Friday, November 05, 2004

Ritorno di Zanna Bianca

I am not big on advice, except what I've already given, which is to keep your mouth closed while changing the cat litter or refilling the water softener. But perhaps I have a bit more, for young aspiring writers out there:

Always bring your best game. Because if you don't, there are 100 people behind you who would like to have your job.

I woke up today thinking about my first job out of college, at a TV station in La Crosse, Wisconsin, where I knew nobody and had never in fact visited the state. The first night I was there way back in 1988 I stayed with a couple of guys from the station who were kind enough to put me up until I could find my own place. I found out after a fashion that the weekend news director had applied for my new job as field producer but had been passed over in favor of me, a guy from a far-off land called Indiana.
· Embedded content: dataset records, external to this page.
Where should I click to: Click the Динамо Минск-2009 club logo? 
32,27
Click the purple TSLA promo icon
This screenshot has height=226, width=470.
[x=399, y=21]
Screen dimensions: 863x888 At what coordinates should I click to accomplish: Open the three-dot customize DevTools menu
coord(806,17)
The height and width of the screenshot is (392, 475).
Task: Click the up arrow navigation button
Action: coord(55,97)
And by 'after a fashion' I mean he got drunk and busted out the window above the couch I was sleeping on and wanted to fight me. So he got fired and I decided to take his job too.
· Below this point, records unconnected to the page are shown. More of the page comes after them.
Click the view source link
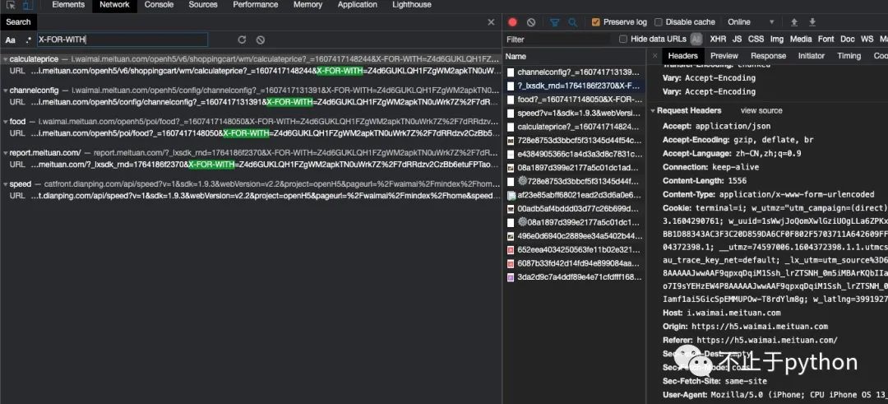Viewport: 888px width, 404px height. tap(761, 110)

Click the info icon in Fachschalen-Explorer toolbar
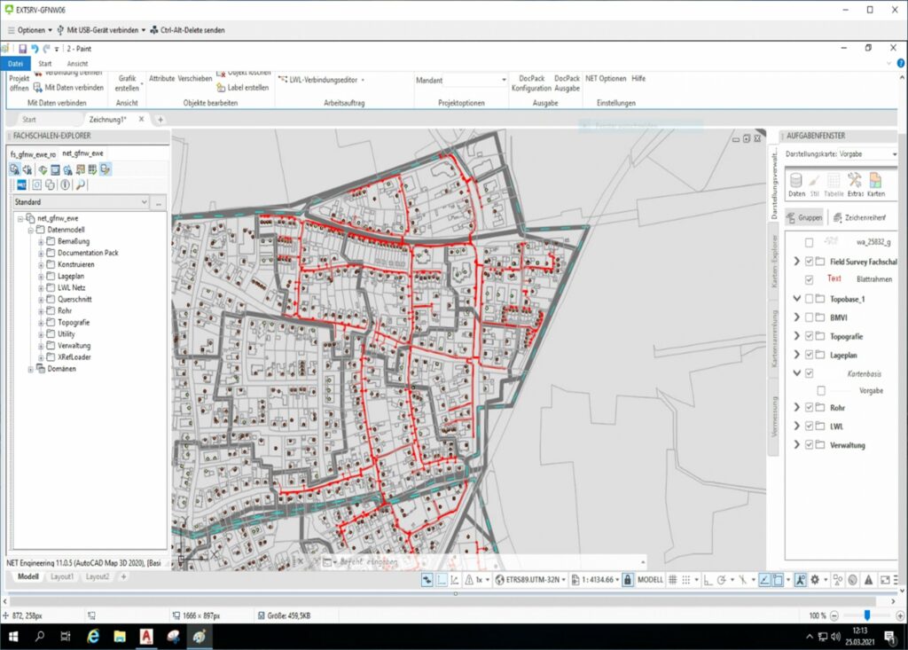click(x=65, y=185)
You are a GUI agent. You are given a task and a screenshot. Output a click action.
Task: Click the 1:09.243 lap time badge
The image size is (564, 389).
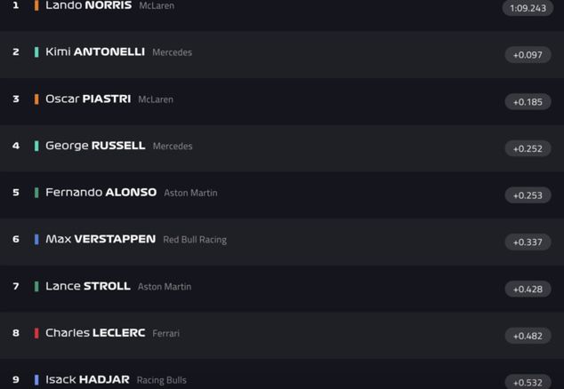(528, 8)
So for a while in my youth I directed local news cut-ins on "Good Morning America" from 6 a.m. to 9 a.m., then from 9 a.m. to 2 p.m. shot commercials and spot news and whatever, then worked Saturday and Sunday nights for no extra money to learn how to direct news. So when the weekday director began suffering from a chronic illness I filled in for her, which meant I went home at 2 p.m., came back at 5 p.m., directed the 6 p.m. news, went home and came back at 9 p.m., directed the 10 p.m. news, got home by 11 p.m., got up around 4:30 a.m., and this went on for about a year. And yes, it was uphill in the snow (in the wintertime, on top of a bluff outside of town). And because I did this I had a chance to return to my hometown and work at my alma mater, and have had three jobs there since, and am still waiting for that warm flush of money and power, but am doing okay.
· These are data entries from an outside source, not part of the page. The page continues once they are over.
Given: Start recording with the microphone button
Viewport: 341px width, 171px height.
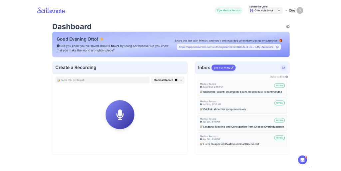Looking at the screenshot, I should coord(120,115).
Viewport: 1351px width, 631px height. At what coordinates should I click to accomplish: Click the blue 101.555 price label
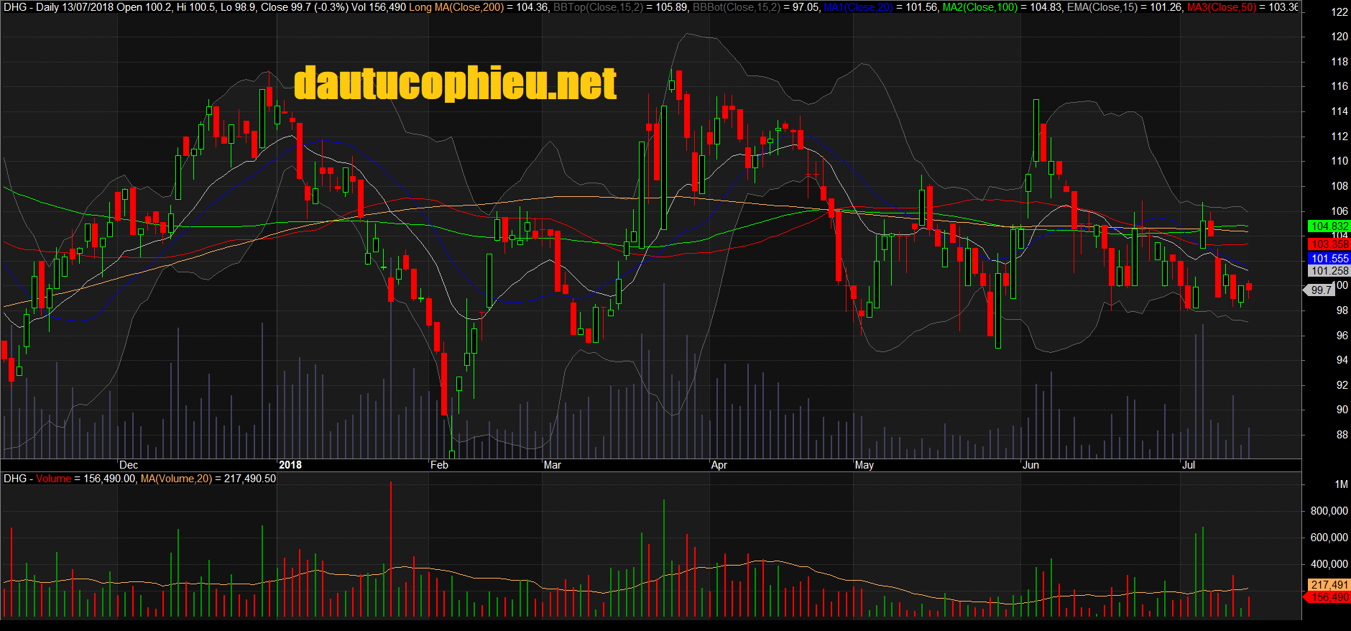click(x=1329, y=258)
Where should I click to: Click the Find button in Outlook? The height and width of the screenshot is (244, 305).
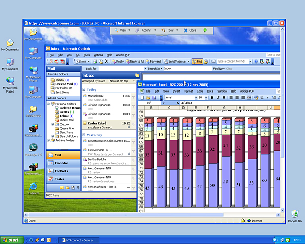point(198,62)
You can't sit around and wait for the door to ring, and expect Spielberg, Coppola, Scorsese, and the ghosts of Hitchcock and Welles to be standing there waiting to take you on as a right-hand man. You have to feel some hunger, some spark, even if you don't know what it's for yet, how to articulate it, how to achieve what you want. Because if you don't, there are lots of people standing behind you that do, and will want/take what you have.

Don't get into the industry if you don't feel it down in your bones, because there are too many ups and downs, sometimes long stretches of bad and only brief sputters of good. And sometimes the other way around.

Did I mention not to open your mouth while changing cat litter?